Treating Festival Fever
Austria’s festivals keep growing in size: Thousands can’t wait to get a taste of the mud and sweat, lose their belongings when their tents are washed away, and not shower for days...Bliss!
This year, Nova Rock hosted 150,000 people: In July and August other pop and rock festivals will take the Austrian summer stage | Photo: Thomas Reiter
The ever popular rock giants The Cure are at this year’s Frequency Festival | Photo: thecure.com
The Viennese are forever culture-bound, off discussing philosophy in coffee houses, attending art gallery openings or going to one of the city’s great theatres to watch Goethe or Grillparzer. But sometimes, they need to get down and dirty: And when grown men and women crawl along the ground, smearing themselves and each other with mud, chanting along to their favourite heavy metal anthem, you know it’s festival season again.

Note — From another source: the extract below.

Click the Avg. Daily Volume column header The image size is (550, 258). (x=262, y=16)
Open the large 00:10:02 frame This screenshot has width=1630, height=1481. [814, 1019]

It wasn’t so many years ago that Austrians still had to peek jealously over the border to our big neighbour Germany, drooling while reading the line-ups at the legendary Rock im Park or Rock am Ring festivals. Today there’s no need to go anywhere: Austria has a broad offering of festivals of every size and almost every musical genre.
Strawberries and guitar chords
The town of Wiesen is known for two things: their excellent strawberries and their standing as Austria’s unofficial festival capital. For 30 years, the 2,800 inhabitants of this picturesque locale near the Hungarian border in Burgenland have been joined by hordes of music fans every summer, tripling the population. Up to 8,000 tickets are sold for each event.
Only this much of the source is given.